Ma l’amore, quando c’è, può fare molto male…
Solo dopo dodici anni barra dieci e mezzo di distanza, il rancore, la rabbia e la gelosia che hanno distrutto l’amore di Amanda e Tommaso, lasciano il posto ad “una specie di dolcezza profonda”. Niente più infingimenti per “Picco” e “Fumetto”, sinceri come non lo sono mai stati: “Mi sei mancato come può mancare una gamba, un occhio, il naso” – confessa Amanda – sicura che “avremmo rischiato di perderci solo rimanendo insieme” perché “si può diventare orrendi, a stare insieme. Nessuno rischia di farci esprimere la nostra bassezza e la nostra volgarità come chi può considerare il vederci nudi un’abitudine”.
Una riflessione profonda e disincantata sull’amore, o meglio, sull’incapacità di amare. Tommaso e Amanda sono capaci di amare solo nella nostalgia e nella speranza, “le nostre uniche garanzie di felicità”, e non sanno vivere le cose belle, se non a distanza di sicurezza.
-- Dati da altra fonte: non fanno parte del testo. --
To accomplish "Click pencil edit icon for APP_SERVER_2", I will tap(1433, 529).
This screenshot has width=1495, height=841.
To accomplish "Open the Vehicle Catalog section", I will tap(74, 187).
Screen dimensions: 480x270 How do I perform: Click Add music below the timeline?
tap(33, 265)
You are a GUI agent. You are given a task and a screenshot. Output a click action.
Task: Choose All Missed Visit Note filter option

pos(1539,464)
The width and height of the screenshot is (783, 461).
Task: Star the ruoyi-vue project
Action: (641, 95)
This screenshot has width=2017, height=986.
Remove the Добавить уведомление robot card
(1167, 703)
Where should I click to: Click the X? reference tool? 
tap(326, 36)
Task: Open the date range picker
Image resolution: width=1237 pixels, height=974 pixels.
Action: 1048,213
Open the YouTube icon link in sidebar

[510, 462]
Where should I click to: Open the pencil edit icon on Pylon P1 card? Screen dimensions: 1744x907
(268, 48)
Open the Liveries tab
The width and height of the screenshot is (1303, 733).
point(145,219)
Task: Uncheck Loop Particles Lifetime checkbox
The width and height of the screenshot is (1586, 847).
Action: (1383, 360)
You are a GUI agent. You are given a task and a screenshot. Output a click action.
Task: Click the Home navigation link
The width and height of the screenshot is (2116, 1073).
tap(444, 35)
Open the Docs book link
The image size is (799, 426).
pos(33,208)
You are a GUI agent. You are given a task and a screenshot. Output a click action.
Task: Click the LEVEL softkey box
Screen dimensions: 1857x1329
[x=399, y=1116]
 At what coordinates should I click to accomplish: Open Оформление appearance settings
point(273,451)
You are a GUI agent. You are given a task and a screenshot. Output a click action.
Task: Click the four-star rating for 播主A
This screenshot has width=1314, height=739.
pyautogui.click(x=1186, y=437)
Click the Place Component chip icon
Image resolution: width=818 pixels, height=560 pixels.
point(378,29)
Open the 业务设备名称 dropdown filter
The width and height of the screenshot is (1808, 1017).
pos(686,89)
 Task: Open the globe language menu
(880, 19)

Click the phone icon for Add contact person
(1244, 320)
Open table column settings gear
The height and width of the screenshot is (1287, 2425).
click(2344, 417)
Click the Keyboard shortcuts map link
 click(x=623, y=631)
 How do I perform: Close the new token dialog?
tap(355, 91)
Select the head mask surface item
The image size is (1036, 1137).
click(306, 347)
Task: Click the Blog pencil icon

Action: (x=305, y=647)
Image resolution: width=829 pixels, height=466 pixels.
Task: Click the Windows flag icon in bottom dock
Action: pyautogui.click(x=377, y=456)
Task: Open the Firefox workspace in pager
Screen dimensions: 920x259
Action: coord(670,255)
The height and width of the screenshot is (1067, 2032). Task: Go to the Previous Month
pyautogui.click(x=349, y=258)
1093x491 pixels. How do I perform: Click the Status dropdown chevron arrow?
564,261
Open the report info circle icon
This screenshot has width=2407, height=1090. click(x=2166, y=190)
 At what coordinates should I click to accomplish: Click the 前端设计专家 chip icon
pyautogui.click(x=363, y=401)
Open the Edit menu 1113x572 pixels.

“Persone come noi, persone incapaci di stare davvero bene mentre stanno bene, rendono perfetto solo quello che hanno già vissuto o che potranno vivere”. E forse per loro, e anche per molti di noi, niente è più adeguato del verso di Vincenzo Cardarelli: “Felicità, ti ho riconosciuta dal passo con cui ti allontanavi”.